FatMaxxer for Android may help you exercise at the best intensity for fat burning, measured using just a Polar H10 heart rate strap, according to recent research (see below). This app requires a Polar H10 (or possibly H9).
Public Release: https://play.google.com/store/apps/details?id=online.fatmaxxer.publicRelease1 . The Google Play version may lag significantly behind the open source project hosted on Github and early test builds (https://github.com/IanPeake/FatMaxxer#testers-wanted).
See Bruce Rogers' FAQ (http://www.muscleoxygentraining.com/2021/01/dfa-a1-and-exercise-intensity-faq.html) and review (http://www.muscleoxygentraining.com/2021/06/fatmaxxer-new-app-for-real-time-dfa-a1.html).
New builds are now available targeting Android 13 (SDK version 33). See APK on github and in closed testing. Feedback welcome.
FatMaxxer is an Android app which uses the Polar H10 to advise Detrended Fluctuation Analysis alpha1 (DFA, ⍺1) in real time.
There are promising signs that running or cycling at ⍺1 = 0.75 corresponds to the first ventilatory threshold "VT1" or roughly FatMax (https://www.frontiersin.org/articles/10.3389/fphys.2020.596567/full). Measuring VT1 reliably normally requires a lab test. DFA requires only a heart rate strap that can measure inter-heartbeat intervals accurately and reliably. FatMaxxer works just for H10 which is a consumer HR strap validated for use in several research studies.
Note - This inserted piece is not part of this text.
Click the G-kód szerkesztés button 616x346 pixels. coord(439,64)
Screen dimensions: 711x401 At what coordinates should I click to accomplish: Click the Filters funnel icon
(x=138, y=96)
FatMaxxer reports ⍺1 for the past two minutes in "near real time" via the GUI, speech (speaker/headphones, configurable) and notifications (configurable). The ⍺1 value and other features are calculated over the two minute rolling window of RR values, with ⍺1 calculated every 20 seconds (configurable). The RR stream is subject to artifact filtering, where adjacent RR intervals change by more than +/- threshold (%). Threshold settings are 5%, 25% and "Auto". The "Auto" setting uses a threshold of 5% when HR > 90 BPM and 25% when HR < 85 BPM.
FatMaxxer now provides a 10 second ECG snapshot (H10 only, TBC) around all detected artifacts when Developer mode is enabled: (http://www.muscleoxygentraining.com/2021/07/ecg-artifact-strips-from-fatmaxxer-guide.html). A test segment (segment 0) is recorded at 10s elapsed time.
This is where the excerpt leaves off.